- [Prompt]: Reproduce every one of the records below word for word, line by line.

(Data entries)
◆ ◆ ◆ ◆ ◆

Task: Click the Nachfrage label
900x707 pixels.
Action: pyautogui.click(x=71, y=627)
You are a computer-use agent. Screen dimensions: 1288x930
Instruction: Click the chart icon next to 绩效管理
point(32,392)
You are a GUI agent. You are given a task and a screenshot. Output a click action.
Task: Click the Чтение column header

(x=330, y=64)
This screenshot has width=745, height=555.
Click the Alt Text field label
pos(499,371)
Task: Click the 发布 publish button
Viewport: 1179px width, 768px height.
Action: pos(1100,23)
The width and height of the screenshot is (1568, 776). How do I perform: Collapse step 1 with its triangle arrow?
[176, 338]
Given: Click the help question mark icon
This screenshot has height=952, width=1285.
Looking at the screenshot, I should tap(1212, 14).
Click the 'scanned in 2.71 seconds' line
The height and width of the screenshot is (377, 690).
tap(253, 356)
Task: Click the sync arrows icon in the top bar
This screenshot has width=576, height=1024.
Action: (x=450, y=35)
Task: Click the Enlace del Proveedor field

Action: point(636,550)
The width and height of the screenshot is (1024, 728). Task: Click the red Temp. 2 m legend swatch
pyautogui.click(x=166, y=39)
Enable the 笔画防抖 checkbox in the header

◆ ◆ ◆ ◆ ◆

- [Result]:
Task: Click the Nachfrage label
900x707 pixels.
Action: pyautogui.click(x=71, y=627)
You are a computer-use agent. Screen dimensions: 1288x930
Instruction: Click the chart icon next to 绩效管理
point(32,392)
You are a GUI agent. You are given a task and a screenshot. Output a click action.
Task: Click the Чтение column header

(x=330, y=64)
This screenshot has width=745, height=555.
Click the Alt Text field label
pos(499,371)
Task: Click the 发布 publish button
Viewport: 1179px width, 768px height.
Action: pos(1100,23)
The width and height of the screenshot is (1568, 776). How do I perform: Collapse step 1 with its triangle arrow?
[176, 338]
Given: Click the help question mark icon
This screenshot has height=952, width=1285.
Looking at the screenshot, I should tap(1212, 14).
Click the 'scanned in 2.71 seconds' line
The height and width of the screenshot is (377, 690).
tap(253, 356)
Task: Click the sync arrows icon in the top bar
This screenshot has width=576, height=1024.
Action: (x=450, y=35)
Task: Click the Enlace del Proveedor field

Action: point(636,550)
The width and height of the screenshot is (1024, 728). Task: Click the red Temp. 2 m legend swatch
pyautogui.click(x=166, y=39)
Enable the 笔画防抖 checkbox in the header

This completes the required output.